To reference a ClusterTopology from a PodCliqueSet, add the grove.io/topology-name label.

To delete a ClusterTopology, ensure no PodCliqueSet resources reference it and it's not configured in the operator settings. The controller will automatically retry deletion every 30 seconds.

@shayasoolin shayasoolin force-pushed the cluster-topology-deletion-prevention branch from c09e62f to eda230e Compare November 13, 2025 08:49
@shayasoolin shayasoolin marked this pull request as ready for review November 13, 2025 12:22
"podCliqueSetCount", len(pcsList.Items))
r.eventRecorder.Eventf(ct, corev1.EventTypeWarning, groveconstants.ReasonClusterTopologyDeleteBlocked,
"Cannot delete ClusterTopology %s: referenced by %d PodCliqueSet resource(s)", ct.Name, len(pcsList.Items))
return ctrlcommon.ReconcileAfter(30*time.Second, "topology referenced by PodCliqueSet resources")
Copy link

Choose a reason for hiding this comment

The reason will be displayed to describe this comment to others. Learn more.

Do we want to reconcile in that case? It could lead to a infinite loop

Copy link
Author

Choose a reason for hiding this comment

The reason will be displayed to describe this comment to others. Learn more.

Good point. I changed it to be done using a watch on PCS, so we'll get an event when a PCS is deleted or changed. Thanks

newHasValue := newExists && newLabel != ""

// Label removed (had value, now doesn't) or changed (both have values but different)
return (oldHasValue && !newHasValue) || (oldHasValue && newHasValue && oldLabel != newLabel)
Copy link

Choose a reason for hiding this comment

The reason will be displayed to describe this comment to others. Learn more.

the event is on the new obj, so if newHasValue is false => the map function will drop the event

Copy link
Author

Choose a reason for hiding this comment

The reason will be displayed to describe this comment to others. Learn more.

I didn't get you. There are two cases in which the event is NOT dropped:

  1. Label removed (had value, now doesn't) --> (oldHasValue && !newHasValue)
  2. Label changed (both have values but different) --> (oldHasValue && newHasValue && oldLabel != newLabel)
    Which case are you referring to with the newHasValue==false?

Copy link

Choose a reason for hiding this comment

The reason will be displayed to describe this comment to others.

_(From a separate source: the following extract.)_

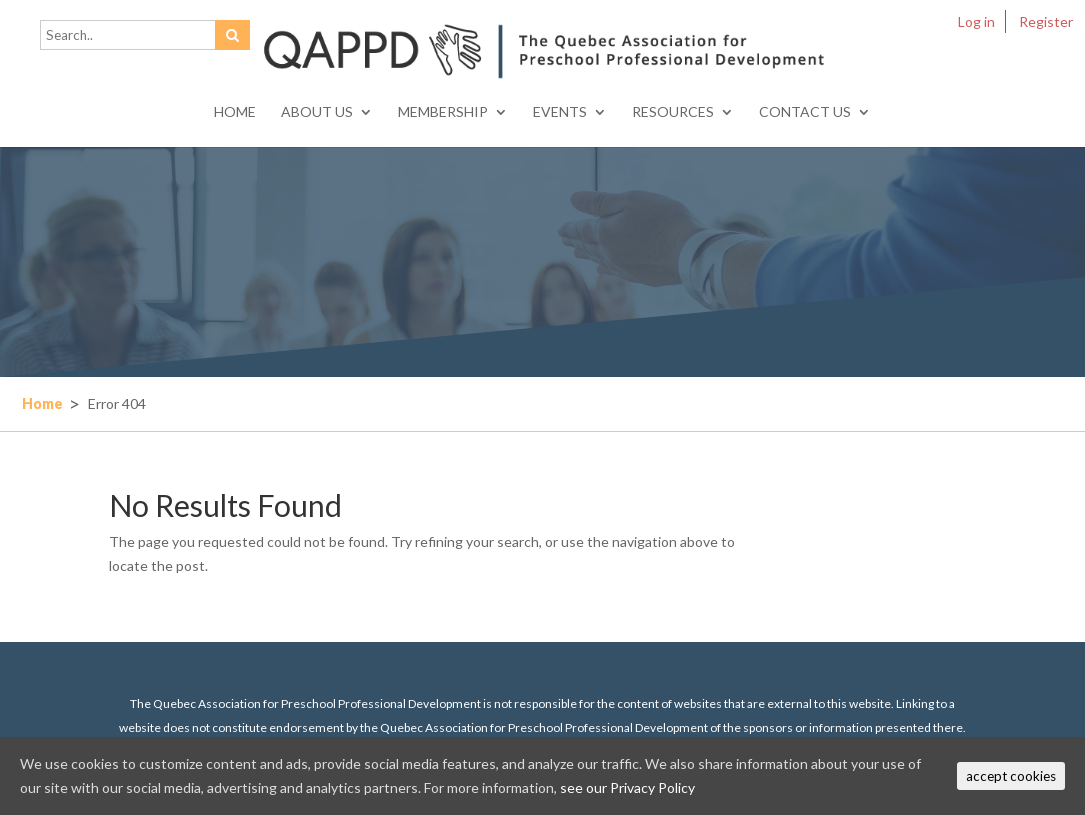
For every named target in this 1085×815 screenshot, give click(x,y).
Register (1046, 21)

Learn more.

the first one -
you will get to the mapping function with the new obj => read the topology name => its empty => no reconcile

actually, the second one is also problematic -
you will get to the mapping function with the new obj => read the topology name => its the new one => if the old one is a topology that is being deleted and now no PCS using it we will not reconcile it

Copy link
Author

Choose a reason for hiding this comment

The reason will be displayed to describe this comment to others. Learn more.

Changed the implementation to use custom handler. This way, both the predicate and the mapping have both old and new objects to work with. So we return a list of both topologies - old and new, so both will be reconciled.

3. Controller reconciles:
- Detects deletion request (deletion timestamp set)
- Detects deletion request (deletion timestamp set)
- Checks if any PodCliqueSet (in any namespace) references this ClusterTopology (via `grove.io/topology-name` label)
Copy link
Contributor

Choose a reason for hiding this comment

The reason will be displayed to describe this comment to others. Learn more.

I believe this grove.io/cluster-topology-name now?

if err := ctrlutils.RemoveAndPatchFinalizer(ctx, r.client, ct, constants.FinalizerClusterTopology); err != nil {
logger.Error(err, "failed to remove finalizer", "ClusterTopology", ct.Name, "finalizerName", constants.FinalizerClusterTopology)
r.eventRecorder.Eventf(ct, corev1.EventTypeWarning, groveconstants.ReasonClusterTopologyDeleteFailed,
"Cannot delete ClusterTopology %s: error removing finalizer: %s from ClusterTopology: %s: %w", constants.FinalizerClusterTopology, ct.Name, err)
Copy link
Contributor

Choose a reason for hiding this comment

The reason will be displayed to describe this comment to others. Learn more.

%w is only supported by fmt.Errorf unfortunately. Pretty sure the underlying code is using fmt.Sprintf so this won't work properly. So you'll need to use a %v I think.

Copy link
Contributor

Choose a reason for hiding this comment

The reason will be displayed to describe this comment to others. Learn more.

Also check the arguments. ct.Name isn't first, but looks like that what you want for the %s.

for _, tt := range tests {
t.Run(tt.name, func(t *testing.T) {
if tt.topologyConfig.Name == "" {
tt.topologyConfig.Name = configv1alpha1.DefaultClusterTopologyName // TODO remove this after taking care of registering the defaults properly
Copy link
Contributor

Choose a reason for hiding this comment

The reason will be displayed to describe this comment to others. Learn more.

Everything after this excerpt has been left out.